## The problem
Tally the lines of these entries that include "will"; respond with only that tally.

## Working data
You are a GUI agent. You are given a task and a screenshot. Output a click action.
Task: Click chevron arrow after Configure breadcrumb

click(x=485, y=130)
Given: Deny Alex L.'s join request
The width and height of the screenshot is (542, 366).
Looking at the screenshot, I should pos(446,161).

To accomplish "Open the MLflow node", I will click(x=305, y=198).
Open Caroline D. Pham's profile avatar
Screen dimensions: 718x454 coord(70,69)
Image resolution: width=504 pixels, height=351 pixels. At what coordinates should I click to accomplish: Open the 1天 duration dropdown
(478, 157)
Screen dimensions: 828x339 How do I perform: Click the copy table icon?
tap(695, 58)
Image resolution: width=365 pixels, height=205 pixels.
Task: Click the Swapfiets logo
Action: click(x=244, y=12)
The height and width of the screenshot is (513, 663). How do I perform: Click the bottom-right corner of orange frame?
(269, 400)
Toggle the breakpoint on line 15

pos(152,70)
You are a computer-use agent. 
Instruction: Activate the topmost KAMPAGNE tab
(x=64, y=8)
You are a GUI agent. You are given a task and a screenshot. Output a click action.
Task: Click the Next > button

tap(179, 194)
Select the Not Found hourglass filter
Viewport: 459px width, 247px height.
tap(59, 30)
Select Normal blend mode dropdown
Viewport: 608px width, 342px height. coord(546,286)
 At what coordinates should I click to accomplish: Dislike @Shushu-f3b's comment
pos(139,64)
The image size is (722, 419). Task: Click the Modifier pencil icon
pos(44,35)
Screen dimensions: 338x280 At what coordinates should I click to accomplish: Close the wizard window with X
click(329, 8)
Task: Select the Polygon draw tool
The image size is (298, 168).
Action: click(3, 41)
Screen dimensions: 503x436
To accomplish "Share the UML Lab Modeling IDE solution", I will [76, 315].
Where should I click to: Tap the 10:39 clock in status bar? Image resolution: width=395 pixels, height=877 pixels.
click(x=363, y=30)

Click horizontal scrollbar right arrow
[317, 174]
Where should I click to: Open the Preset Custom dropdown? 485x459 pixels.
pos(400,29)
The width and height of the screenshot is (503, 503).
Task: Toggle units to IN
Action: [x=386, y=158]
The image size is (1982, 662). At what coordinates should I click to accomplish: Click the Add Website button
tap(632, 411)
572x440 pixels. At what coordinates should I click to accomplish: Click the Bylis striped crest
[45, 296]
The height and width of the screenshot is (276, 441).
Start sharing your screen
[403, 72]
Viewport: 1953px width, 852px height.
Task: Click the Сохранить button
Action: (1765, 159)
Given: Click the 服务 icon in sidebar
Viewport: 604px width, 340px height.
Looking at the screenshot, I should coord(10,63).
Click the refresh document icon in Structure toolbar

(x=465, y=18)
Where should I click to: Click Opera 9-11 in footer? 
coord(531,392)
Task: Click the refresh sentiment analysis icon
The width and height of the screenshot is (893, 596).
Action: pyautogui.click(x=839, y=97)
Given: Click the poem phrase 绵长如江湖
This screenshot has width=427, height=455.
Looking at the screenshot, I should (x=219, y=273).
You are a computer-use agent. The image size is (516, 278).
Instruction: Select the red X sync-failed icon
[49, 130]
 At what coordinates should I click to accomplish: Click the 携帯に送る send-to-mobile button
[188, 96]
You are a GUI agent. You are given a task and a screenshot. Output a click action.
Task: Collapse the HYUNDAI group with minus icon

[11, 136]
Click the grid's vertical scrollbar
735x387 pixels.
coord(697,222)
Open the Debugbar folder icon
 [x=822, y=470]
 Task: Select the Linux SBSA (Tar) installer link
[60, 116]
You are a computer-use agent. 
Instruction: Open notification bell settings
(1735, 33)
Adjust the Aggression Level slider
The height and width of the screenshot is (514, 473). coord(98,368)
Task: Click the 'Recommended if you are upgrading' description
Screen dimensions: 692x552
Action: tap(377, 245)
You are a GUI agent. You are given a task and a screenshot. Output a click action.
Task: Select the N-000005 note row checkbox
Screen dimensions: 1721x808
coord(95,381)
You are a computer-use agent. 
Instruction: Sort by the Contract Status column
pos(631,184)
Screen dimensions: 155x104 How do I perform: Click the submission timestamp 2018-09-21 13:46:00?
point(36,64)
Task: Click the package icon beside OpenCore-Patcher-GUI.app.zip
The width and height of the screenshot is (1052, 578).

## Exercise solution
2